A cena do hospital de bonecas é uma das mais emocionantes e cruciais. Lá o tempo se faz soberano. Não um tempo circunscrito a um sujeito, mas sim à própria humanidade. A profusão de corpos de plástico mais aparenta com um cemitério do que com um hospital. Assim como em "Toy Story", em "Fado Tropical", as bonecas são simbólicas do ciclo da vida. Tudo tem seu tempo e a constatação disso é aterrador. Isabel vive sempre para frente, não gosta de olhar para trás, portanto, a vida ali naquele lugar decrépito, que cheira à morte, é demais para ela. A infância nos reconecta às nossas origens, mas o preço a pagar é alto, pois ela também nos aproxima a um tempo estendido.

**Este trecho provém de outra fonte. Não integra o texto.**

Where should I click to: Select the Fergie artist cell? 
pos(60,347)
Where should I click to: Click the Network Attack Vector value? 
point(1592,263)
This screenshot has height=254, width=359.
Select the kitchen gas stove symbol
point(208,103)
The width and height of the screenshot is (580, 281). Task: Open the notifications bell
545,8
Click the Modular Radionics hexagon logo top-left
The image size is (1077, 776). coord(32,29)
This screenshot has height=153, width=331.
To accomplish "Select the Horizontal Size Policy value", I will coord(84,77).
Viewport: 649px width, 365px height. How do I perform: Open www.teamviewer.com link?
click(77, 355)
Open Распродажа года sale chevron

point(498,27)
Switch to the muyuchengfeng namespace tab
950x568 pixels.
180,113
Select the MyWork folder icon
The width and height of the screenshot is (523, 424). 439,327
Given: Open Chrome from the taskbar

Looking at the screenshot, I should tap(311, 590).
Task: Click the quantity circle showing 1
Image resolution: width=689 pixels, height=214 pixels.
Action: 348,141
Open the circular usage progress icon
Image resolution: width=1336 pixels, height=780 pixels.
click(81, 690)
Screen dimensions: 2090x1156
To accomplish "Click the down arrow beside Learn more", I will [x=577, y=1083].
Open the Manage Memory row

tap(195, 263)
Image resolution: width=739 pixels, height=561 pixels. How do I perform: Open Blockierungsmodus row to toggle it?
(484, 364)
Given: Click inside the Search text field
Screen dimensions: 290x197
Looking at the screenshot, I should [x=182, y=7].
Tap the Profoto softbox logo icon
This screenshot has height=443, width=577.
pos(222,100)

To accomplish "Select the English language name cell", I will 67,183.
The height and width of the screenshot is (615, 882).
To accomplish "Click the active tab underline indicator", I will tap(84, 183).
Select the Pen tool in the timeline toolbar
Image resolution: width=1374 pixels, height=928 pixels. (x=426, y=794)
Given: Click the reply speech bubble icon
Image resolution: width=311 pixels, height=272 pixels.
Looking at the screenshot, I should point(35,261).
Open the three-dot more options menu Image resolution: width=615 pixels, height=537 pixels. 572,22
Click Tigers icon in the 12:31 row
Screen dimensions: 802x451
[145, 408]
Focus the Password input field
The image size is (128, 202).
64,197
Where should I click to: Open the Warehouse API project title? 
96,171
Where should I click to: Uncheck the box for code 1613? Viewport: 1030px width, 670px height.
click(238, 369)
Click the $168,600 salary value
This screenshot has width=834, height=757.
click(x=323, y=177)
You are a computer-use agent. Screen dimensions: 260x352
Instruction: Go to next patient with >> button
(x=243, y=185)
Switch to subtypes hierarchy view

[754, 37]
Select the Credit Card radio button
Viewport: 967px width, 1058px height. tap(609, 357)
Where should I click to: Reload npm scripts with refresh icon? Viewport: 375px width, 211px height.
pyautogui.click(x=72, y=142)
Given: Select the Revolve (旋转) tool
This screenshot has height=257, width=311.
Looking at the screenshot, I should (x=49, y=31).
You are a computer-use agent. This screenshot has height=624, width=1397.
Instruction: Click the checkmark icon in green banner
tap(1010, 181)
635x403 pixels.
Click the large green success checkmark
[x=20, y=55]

Afinal, o que importa na vida é a nossa conexão com o tempo, ela determina nossas escolhas. Por isso, não há personagens bidimensionais no filme, eles são fraturas de suas ações no passado e sempre indeterminados no futuro. Não há linhas retas e pré-constituídas, a vida deles, assim como as nossas, se dá no emaranhado da vida. Os fios da memória são fluidos, imprecisos e constantemente cruéis. Exterioridade e interioridade caminham juntos no precipício da vida e o roteiro de Patricia Niedermeier e Jorge Caetano tem consciência desse fato. Essa é a beleza da vida, uma dança do viver e reviver, um arriscar-se sem fim, um grande salto no vazio. E o bom cinema é isso, um espelho a nos revelar afetivamente as durezas e as celebrações da vida. Vendo "Fado Tropical", juntos com seus personagens, nos encontramos e nos perdemos em seus caminhos, exatamente como fazemos diariamente. O mar é movimento e também espelho. Ele é fluido, belo, mas sela também uma separação de corpos, estabelece a distância entre eles. O seu mistério e fascínio vem de sua força, pelo fato de ser incontrolável por nós humanos. Sua poesia se estabelece pelo o que dele nos escapa. Não percebemos, mas a poesia está sempre entre nós e raramente a vemos. Felizmente existe o cinema com o seu poder de nos revelar sua face mais encantadora e implacável. Lembrando que cinema que é cachoeira também pode ser mar.